Arrange the lines below as a Markdown table with two columns, No. and Text. Put a row number in No. and the line in Text, and leave out blank lines.

== Dataset records ==
Content starts

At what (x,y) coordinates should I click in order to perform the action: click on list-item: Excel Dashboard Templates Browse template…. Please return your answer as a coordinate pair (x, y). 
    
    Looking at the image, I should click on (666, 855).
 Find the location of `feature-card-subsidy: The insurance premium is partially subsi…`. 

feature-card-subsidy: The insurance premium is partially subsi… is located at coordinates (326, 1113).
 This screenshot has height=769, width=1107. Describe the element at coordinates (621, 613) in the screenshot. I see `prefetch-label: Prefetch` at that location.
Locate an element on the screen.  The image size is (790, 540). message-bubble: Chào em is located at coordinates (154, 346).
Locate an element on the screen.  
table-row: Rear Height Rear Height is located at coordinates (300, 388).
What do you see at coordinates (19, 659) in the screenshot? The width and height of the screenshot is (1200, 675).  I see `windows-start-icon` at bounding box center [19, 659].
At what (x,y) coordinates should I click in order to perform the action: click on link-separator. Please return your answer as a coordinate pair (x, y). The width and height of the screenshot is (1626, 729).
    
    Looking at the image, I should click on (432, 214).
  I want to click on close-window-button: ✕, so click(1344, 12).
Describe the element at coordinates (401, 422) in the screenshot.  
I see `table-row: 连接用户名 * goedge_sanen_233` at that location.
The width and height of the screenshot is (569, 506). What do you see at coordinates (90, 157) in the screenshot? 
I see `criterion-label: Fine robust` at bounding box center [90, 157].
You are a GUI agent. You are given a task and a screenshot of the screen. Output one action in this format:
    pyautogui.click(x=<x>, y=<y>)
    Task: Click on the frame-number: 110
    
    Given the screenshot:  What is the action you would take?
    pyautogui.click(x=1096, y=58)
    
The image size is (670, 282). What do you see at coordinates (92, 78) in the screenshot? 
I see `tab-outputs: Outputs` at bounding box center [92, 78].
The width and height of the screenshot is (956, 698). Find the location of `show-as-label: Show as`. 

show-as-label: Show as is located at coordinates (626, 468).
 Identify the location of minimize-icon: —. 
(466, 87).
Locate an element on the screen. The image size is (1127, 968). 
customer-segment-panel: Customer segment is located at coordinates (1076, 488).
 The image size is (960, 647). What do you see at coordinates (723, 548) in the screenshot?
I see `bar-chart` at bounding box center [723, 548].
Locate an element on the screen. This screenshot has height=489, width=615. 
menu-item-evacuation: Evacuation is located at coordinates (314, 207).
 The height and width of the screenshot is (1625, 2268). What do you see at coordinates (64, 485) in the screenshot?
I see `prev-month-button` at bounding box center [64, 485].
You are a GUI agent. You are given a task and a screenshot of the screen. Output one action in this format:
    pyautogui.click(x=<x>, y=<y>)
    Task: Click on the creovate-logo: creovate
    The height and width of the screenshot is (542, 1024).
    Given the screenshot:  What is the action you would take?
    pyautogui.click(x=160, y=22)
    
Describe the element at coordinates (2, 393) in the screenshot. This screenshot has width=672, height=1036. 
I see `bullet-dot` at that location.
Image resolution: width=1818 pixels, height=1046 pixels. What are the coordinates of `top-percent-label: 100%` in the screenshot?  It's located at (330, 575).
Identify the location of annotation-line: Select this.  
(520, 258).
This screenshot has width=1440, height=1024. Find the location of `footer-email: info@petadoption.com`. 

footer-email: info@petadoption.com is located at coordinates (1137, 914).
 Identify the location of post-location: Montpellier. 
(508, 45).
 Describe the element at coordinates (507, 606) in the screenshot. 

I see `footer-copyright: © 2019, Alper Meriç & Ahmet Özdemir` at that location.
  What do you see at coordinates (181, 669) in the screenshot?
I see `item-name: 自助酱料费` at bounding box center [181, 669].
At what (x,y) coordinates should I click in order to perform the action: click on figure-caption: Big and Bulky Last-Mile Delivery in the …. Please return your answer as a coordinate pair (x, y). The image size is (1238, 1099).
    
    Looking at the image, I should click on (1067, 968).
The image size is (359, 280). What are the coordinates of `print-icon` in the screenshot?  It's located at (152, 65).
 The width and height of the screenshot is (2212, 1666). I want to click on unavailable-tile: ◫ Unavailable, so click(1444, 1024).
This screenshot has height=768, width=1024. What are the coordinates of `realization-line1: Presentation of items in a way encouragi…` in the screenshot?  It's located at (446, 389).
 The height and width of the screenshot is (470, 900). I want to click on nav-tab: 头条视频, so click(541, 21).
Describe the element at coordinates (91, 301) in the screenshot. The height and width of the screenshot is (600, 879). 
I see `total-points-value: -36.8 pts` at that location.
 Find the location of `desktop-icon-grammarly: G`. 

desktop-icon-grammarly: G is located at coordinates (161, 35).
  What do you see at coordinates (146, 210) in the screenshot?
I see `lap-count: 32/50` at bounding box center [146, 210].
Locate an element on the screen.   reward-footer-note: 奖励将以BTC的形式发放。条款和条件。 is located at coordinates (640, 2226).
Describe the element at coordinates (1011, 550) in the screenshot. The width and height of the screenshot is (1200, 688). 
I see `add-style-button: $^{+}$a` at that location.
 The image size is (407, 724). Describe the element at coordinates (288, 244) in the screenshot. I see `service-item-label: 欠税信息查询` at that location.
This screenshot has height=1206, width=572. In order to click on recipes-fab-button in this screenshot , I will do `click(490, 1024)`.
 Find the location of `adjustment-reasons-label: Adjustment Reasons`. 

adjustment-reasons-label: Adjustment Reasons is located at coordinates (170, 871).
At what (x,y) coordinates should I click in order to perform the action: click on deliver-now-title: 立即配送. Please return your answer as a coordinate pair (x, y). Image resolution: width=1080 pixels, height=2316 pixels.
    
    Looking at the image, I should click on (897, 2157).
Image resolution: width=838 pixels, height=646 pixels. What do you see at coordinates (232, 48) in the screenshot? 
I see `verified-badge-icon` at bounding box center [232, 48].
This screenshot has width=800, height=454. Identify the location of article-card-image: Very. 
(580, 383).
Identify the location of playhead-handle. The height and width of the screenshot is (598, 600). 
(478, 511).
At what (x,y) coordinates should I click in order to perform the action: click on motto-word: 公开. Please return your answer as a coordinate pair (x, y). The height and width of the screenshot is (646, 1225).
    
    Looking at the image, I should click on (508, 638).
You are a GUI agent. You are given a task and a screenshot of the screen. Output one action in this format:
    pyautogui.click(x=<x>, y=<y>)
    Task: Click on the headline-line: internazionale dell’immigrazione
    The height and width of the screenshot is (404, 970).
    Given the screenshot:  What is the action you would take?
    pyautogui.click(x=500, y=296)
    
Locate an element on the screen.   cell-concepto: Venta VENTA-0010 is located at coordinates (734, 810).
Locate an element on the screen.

Content ends

== Exercise result ==
| No. | Text |
|---|---|
| 1 | At what (x,y) coordinates should I click in order to perform the action: click on list-item: Excel Dashboard Templates Browse template…. Please return your answer as a coordinate pair (x, y).  |
| 2 |     Looking at the image, I should click on (666, 855). |
| 3 |  Find the location of `feature-card-subsidy: The insurance premium is partially subsi…`.  |
| 4 | feature-card-subsidy: The insurance premium is partially subsi… is located at coordinates (326, 1113). |
| 5 |  This screenshot has height=769, width=1107. Describe the element at coordinates (621, 613) in the screenshot. I see `prefetch-label: Prefetch` at that location. |
| 6 | Locate an element on the screen.  The image size is (790, 540). message-bubble: Chào em is located at coordinates (154, 346). |
| 7 | Locate an element on the screen.   |
| 8 | table-row: Rear Height Rear Height is located at coordinates (300, 388). |
| 9 | What do you see at coordinates (19, 659) in the screenshot? The width and height of the screenshot is (1200, 675).  I see `windows-start-icon` at bounding box center [19, 659]. |
| 10 | At what (x,y) coordinates should I click in order to perform the action: click on link-separator. Please return your answer as a coordinate pair (x, y). The width and height of the screenshot is (1626, 729). |
| 11 |     Looking at the image, I should click on (432, 214). |
| 12 |   I want to click on close-window-button: ✕, so click(1344, 12). |
| 13 | Describe the element at coordinates (401, 422) in the screenshot.   |
| 14 | I see `table-row: 连接用户名 * goedge_sanen_233` at that location. |
| 15 | The width and height of the screenshot is (569, 506). What do you see at coordinates (90, 157) in the screenshot?  |
| 16 | I see `criterion-label: Fine robust` at bounding box center [90, 157]. |
| 17 | You are a GUI agent. You are given a task and a screenshot of the screen. Output one action in this format: |
| 18 |     pyautogui.click(x=<x>, y=<y>) |
| 19 |     Task: Click on the frame-number: 110 |
| 20 |     Given the screenshot:  What is the action you would take? |
| 21 |     pyautogui.click(x=1096, y=58) |
| 22 | The image size is (670, 282). What do you see at coordinates (92, 78) in the screenshot?  |
| 23 | I see `tab-outputs: Outputs` at bounding box center [92, 78]. |
| 24 | The width and height of the screenshot is (956, 698). Find the location of `show-as-label: Show as`.  |
| 25 | show-as-label: Show as is located at coordinates (626, 468). |
| 26 |  Identify the location of minimize-icon: —.  |
| 27 | (466, 87). |
| 28 | Locate an element on the screen. The image size is (1127, 968).  |
| 29 | customer-segment-panel: Customer segment is located at coordinates (1076, 488). |
| 30 |  The image size is (960, 647). What do you see at coordinates (723, 548) in the screenshot? |
| 31 | I see `bar-chart` at bounding box center [723, 548]. |
| 32 | Locate an element on the screen. This screenshot has height=489, width=615.  |
| 33 | menu-item-evacuation: Evacuation is located at coordinates (314, 207). |
| 34 |  The height and width of the screenshot is (1625, 2268). What do you see at coordinates (64, 485) in the screenshot? |
| 35 | I see `prev-month-button` at bounding box center [64, 485]. |
| 36 | You are a GUI agent. You are given a task and a screenshot of the screen. Output one action in this format: |
| 37 |     pyautogui.click(x=<x>, y=<y>) |
| 38 |     Task: Click on the creovate-logo: creovate |
| 39 |     The height and width of the screenshot is (542, 1024). |
| 40 |     Given the screenshot:  What is the action you would take? |
| 41 |     pyautogui.click(x=160, y=22) |
| 42 | Describe the element at coordinates (2, 393) in the screenshot. This screenshot has width=672, height=1036.  |
| 43 | I see `bullet-dot` at that location. |
| 44 | Image resolution: width=1818 pixels, height=1046 pixels. What are the coordinates of `top-percent-label: 100%` in the screenshot?  It's located at (330, 575). |
| 45 | Identify the location of annotation-line: Select this.   |
| 46 | (520, 258). |
| 47 | This screenshot has width=1440, height=1024. Find the location of `footer-email: info@petadoption.com`.  |
| 48 | footer-email: info@petadoption.com is located at coordinates (1137, 914). |
| 49 |  Identify the location of post-location: Montpellier.  |
| 50 | (508, 45). |
| 51 |  Describe the element at coordinates (507, 606) in the screenshot.  |
| 52 | I see `footer-copyright: © 2019, Alper Meriç & Ahmet Özdemir` at that location. |
| 53 |   What do you see at coordinates (181, 669) in the screenshot? |
| 54 | I see `item-name: 自助酱料费` at bounding box center [181, 669]. |
| 55 | At what (x,y) coordinates should I click in order to perform the action: click on figure-caption: Big and Bulky Last-Mile Delivery in the …. Please return your answer as a coordinate pair (x, y). The image size is (1238, 1099). |
| 56 |     Looking at the image, I should click on (1067, 968). |
| 57 | The image size is (359, 280). What are the coordinates of `print-icon` in the screenshot?  It's located at (152, 65). |
| 58 |  The width and height of the screenshot is (2212, 1666). I want to click on unavailable-tile: ◫ Unavailable, so click(1444, 1024). |
| 59 | This screenshot has height=768, width=1024. What are the coordinates of `realization-line1: Presentation of items in a way encouragi…` in the screenshot?  It's located at (446, 389). |
| 60 |  The height and width of the screenshot is (470, 900). I want to click on nav-tab: 头条视频, so click(541, 21). |
| 61 | Describe the element at coordinates (91, 301) in the screenshot. The height and width of the screenshot is (600, 879).  |
| 62 | I see `total-points-value: -36.8 pts` at that location. |
| 63 |  Find the location of `desktop-icon-grammarly: G`.  |
| 64 | desktop-icon-grammarly: G is located at coordinates (161, 35). |
| 65 |   What do you see at coordinates (146, 210) in the screenshot? |
| 66 | I see `lap-count: 32/50` at bounding box center [146, 210]. |
| 67 | Locate an element on the screen.   reward-footer-note: 奖励将以BTC的形式发放。条款和条件。 is located at coordinates (640, 2226). |
| 68 | Describe the element at coordinates (1011, 550) in the screenshot. The width and height of the screenshot is (1200, 688).  |
| 69 | I see `add-style-button: $^{+}$a` at that location. |
| 70 |  The image size is (407, 724). Describe the element at coordinates (288, 244) in the screenshot. I see `service-item-label: 欠税信息查询` at that location. |
| 71 | This screenshot has height=1206, width=572. In order to click on recipes-fab-button in this screenshot , I will do `click(490, 1024)`. |
| 72 |  Find the location of `adjustment-reasons-label: Adjustment Reasons`.  |
| 73 | adjustment-reasons-label: Adjustment Reasons is located at coordinates (170, 871). |
| 74 | At what (x,y) coordinates should I click in order to perform the action: click on deliver-now-title: 立即配送. Please return your answer as a coordinate pair (x, y). Image resolution: width=1080 pixels, height=2316 pixels. |
| 75 |     Looking at the image, I should click on (897, 2157). |
| 76 | Image resolution: width=838 pixels, height=646 pixels. What do you see at coordinates (232, 48) in the screenshot?  |
| 77 | I see `verified-badge-icon` at bounding box center [232, 48]. |
| 78 | This screenshot has width=800, height=454. Identify the location of article-card-image: Very.  |
| 79 | (580, 383). |
| 80 | Identify the location of playhead-handle. The height and width of the screenshot is (598, 600).  |
| 81 | (478, 511). |
| 82 | At what (x,y) coordinates should I click in order to perform the action: click on motto-word: 公开. Please return your answer as a coordinate pair (x, y). The height and width of the screenshot is (646, 1225). |
| 83 |     Looking at the image, I should click on (508, 638). |
| 84 | You are a GUI agent. You are given a task and a screenshot of the screen. Output one action in this format: |
| 85 |     pyautogui.click(x=<x>, y=<y>) |
| 86 |     Task: Click on the headline-line: internazionale dell’immigrazione |
| 87 |     The height and width of the screenshot is (404, 970). |
| 88 |     Given the screenshot:  What is the action you would take? |
| 89 |     pyautogui.click(x=500, y=296) |
| 90 | Locate an element on the screen.   cell-concepto: Venta VENTA-0010 is located at coordinates (734, 810). |
| 91 | Locate an element on the screen. |